Stored records
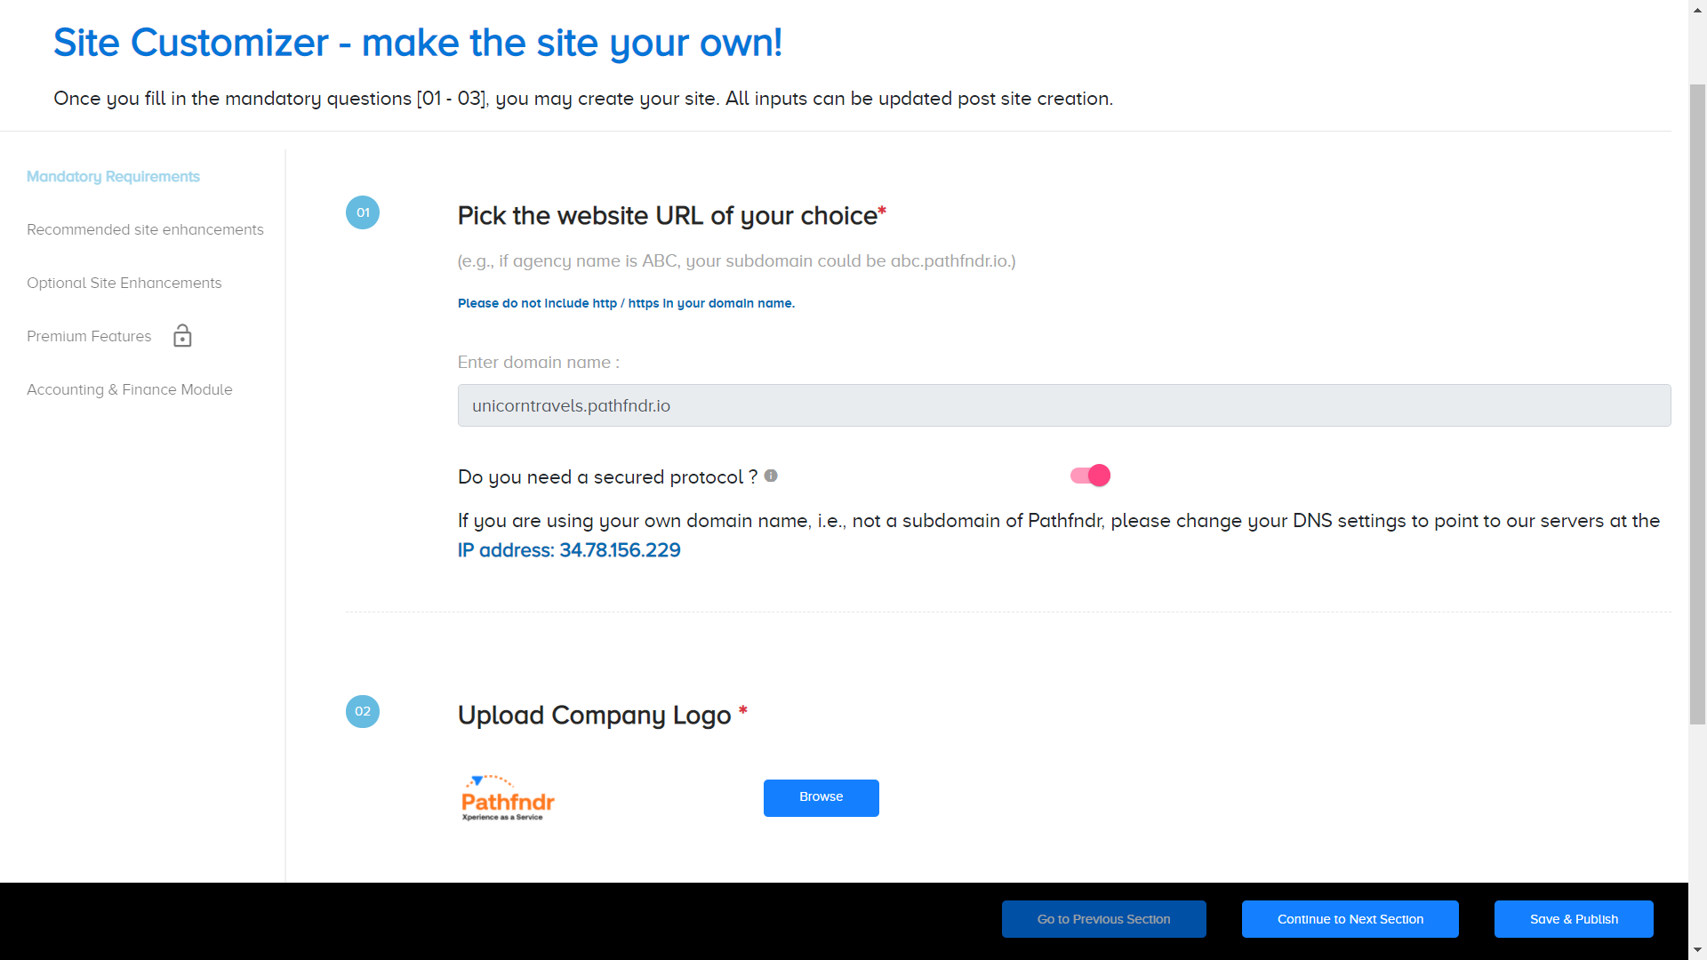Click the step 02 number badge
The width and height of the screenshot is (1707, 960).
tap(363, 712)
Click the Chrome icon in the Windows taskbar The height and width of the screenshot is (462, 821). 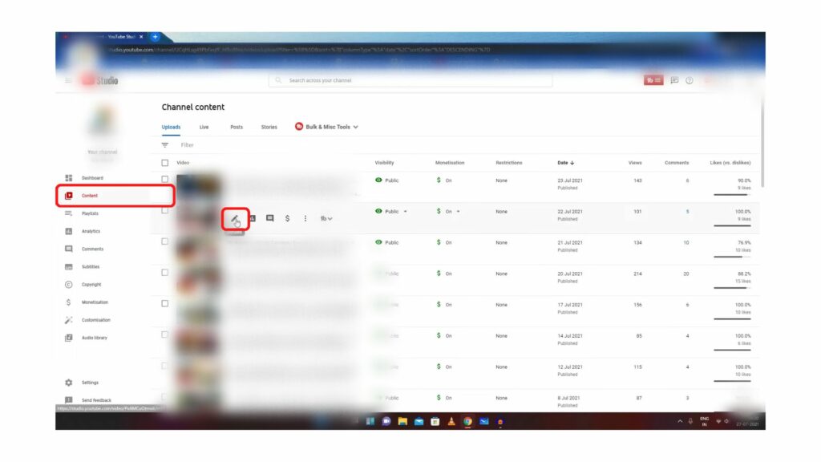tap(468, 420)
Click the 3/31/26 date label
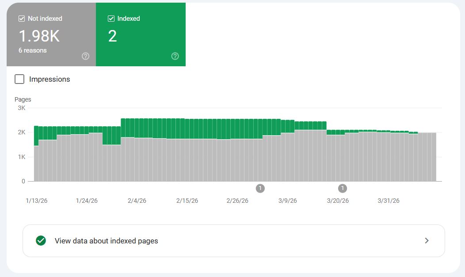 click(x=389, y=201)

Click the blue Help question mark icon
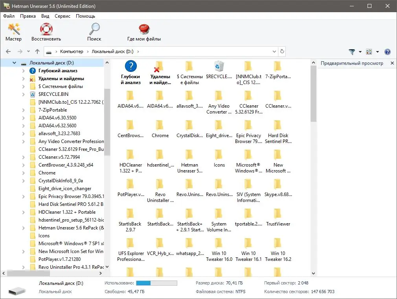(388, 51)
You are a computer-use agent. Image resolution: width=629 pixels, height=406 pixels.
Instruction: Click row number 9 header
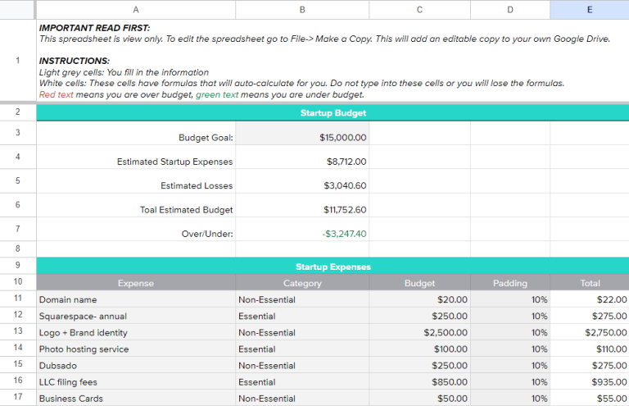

* * *

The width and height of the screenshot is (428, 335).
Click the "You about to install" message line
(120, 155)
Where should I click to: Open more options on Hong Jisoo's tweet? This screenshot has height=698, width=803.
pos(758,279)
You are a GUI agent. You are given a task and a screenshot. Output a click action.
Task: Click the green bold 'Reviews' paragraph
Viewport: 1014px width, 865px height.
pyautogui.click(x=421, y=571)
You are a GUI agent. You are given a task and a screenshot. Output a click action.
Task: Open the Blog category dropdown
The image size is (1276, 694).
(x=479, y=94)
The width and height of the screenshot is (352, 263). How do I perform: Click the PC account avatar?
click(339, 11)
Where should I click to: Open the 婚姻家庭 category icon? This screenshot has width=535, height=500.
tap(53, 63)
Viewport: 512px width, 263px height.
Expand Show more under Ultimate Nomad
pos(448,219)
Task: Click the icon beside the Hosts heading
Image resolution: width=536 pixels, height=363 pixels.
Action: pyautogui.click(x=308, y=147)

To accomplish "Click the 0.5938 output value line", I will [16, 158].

--

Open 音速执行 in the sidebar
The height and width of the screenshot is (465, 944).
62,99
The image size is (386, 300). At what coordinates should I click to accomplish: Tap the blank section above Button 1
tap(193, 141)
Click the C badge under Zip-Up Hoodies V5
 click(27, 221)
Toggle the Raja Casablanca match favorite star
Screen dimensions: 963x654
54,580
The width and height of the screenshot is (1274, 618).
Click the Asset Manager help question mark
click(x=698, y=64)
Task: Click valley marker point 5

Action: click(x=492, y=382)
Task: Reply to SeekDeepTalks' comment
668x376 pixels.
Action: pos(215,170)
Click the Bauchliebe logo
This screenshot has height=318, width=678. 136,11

• Exercise: From the line that has "You are a computer-use" through the line that has "Instruction: Click row number 9 header", copy every line exactly as it appears above, and leave out all others.

• Answer to the exercise:
You are a computer-use agent. Image resolution: width=629 pixels, height=406 pixels.
Instruction: Click row number 9 header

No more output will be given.